【絵本レビュー】 『チムとゆうかんなせんちょうさん』
作者/絵:エドワード・アーディゾーニ
訳:せたていじ
出版社:福音館書店
発行日:2001年6月
『チムとゆうかんなせんちょうさん』のあらすじ:
船乗りになりたくてたまらないチムは、こっそり船に乗り込み、船員として働き始めました。つらい仕事をこなしながら信頼をかちえていくチムでしたが、嵐で船は座礁してしまいます。とり残されたチムと船長が、これを最後と覚悟した時……。
『チムとゆうかんなせんちょうさん』を読んだ感想:
ボートのおじさん、男の子を置いて帰っちゃうんですか?
買い物に子供を連れて行って、一人で帰宅したお父さんを見ているような、そんな気持ちになりましたが、子供を乗せたまま航海を続ける船長さんにも驚かされました。

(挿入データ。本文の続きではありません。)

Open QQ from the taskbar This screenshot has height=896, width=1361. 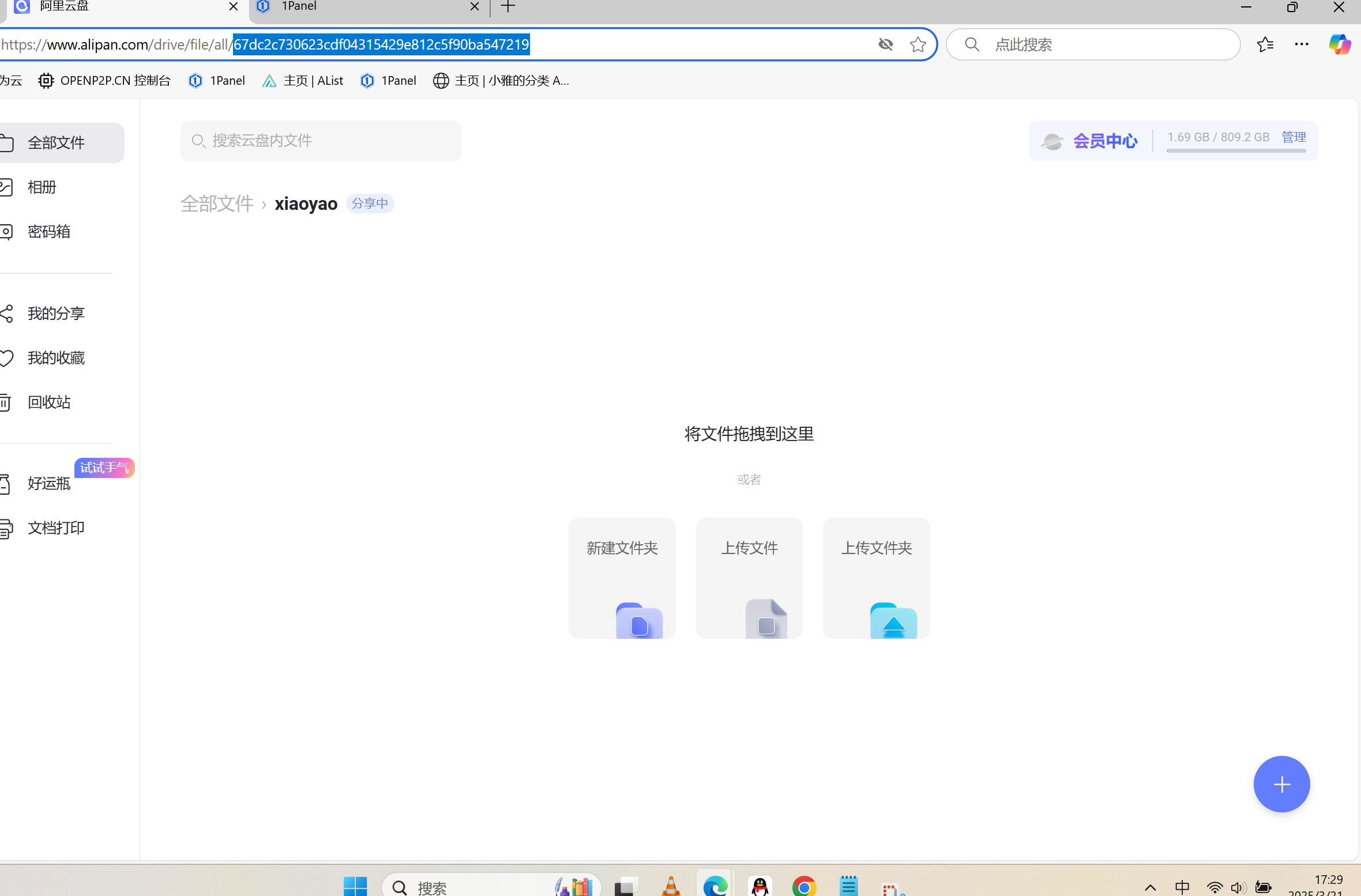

初めて大きな船に乗ったのは、大学の時夏の合宿で神津島へ行った時です。船で一晩寝たので二十時間くらいかかったのかと思いましたが、今調べたら竹芝桟橋から客船で十二時間なんだそうです。学生でお金がなかったので、もちろん二等です。枕はもらえましたが毛布はなくて、ただ畳にごろ寝でしたが、初めての船旅だったので私はワクワクしていました。
船はとても大きくて色々な客室やレストランもあり、映画でしか見たことのなかった大型客船は、ただ歩き回っているだけでも飽きませんでした。みんなで甲板に上がってカモメにかっぱえびせんをあげました。船の真横を飛んでいるカモメはまるで上から紐で吊るされているかのように見え、本物だとは信じられませんでした。遠くに見える島を見たり、他の船を見たりと最初の数時間はあっという間に過ぎました。
ふと見ると、同級生のMちゃんが暗い顔をしていて、全く楽しんでいる感じではありません。よく見ると青い顔をしています。
「気持ち悪い。。。」
Mちゃんは船酔いをしていましたが、車と違ってちょっと止まって休憩というわけにはいきません。ぐおんぐおんというエンジン音と船の腹を打つ波の音が急に大きく聞こえてきました。目を上げると360度海以外何も見えません。
「この船に何かあったら、どっちに向けて泳げばいいんだろう。。。」
急にそんなことが頭に浮かび、私は船が大海原のど真ん中を漂っているだけなんだという考えに飲み込まれそうになり、ちょっと心臓がドキドキしました。船酔いのMちゃんはまだあと10時間近く耐えなければなりません。車酔いばかりしている私には、その辛さが自分の事のように理解できました。
結局Mちゃんは地階の船室に行って寝る努力をすることになりました。もちろん彼女は帰りの便には乗りませんでした。島に着くやいなやMちゃんはお母さんに電話をして、まだ一週間も先だというのにお母さんに神津島から出ていたセスナ機を予約してもらい、それに乗って帰りました。一時間くらいで本島についたと後で聞きました。
船長さんは船が沈んだ時逃げずに船と共に沈む、という話を子供の時に父から聞きました。誇り高く船と一緒に海の泡となる方が、無事帰って家族といっしょになれるより大切なのだろうか、という考えはその時から変わっていません。
「。。。なくんじゃない。いさましくしろよ。わたしたちは、うみのもずくときえるんじゃ。なみだなんかはやくにたたんぞ。」
海は綺麗なだけじゃないですもんね。いざその時が来たら泣いても喚いてもどうにもなりません。私は死と直面した時静かに座って受け入れることができるのでしょうか。
『チムとゆうかんなせんちょうさん』の作者紹介:
エドワード・アーディゾーニ(Edward Ardizzone)
1959年生まれ。南アフリカのイラストレーター、作家、アーティスト。プレトリア大学で神学、シュテレンボッシュ大学でジャーナリズムの学士号を、ケープタウン・テクニカル・カレッジでグラフィック・デザインのディプロマを修得。また美術教師の資格を取る。聖職者、グラフィック編集者を経て、創作活動をはじめ、10代向の小説と絵本を多数出版。日本で紹介されている絵本に、「ふしぎなボジャビのき」「はるかな島」(ともに光村教育図書)など。ロンドン在住。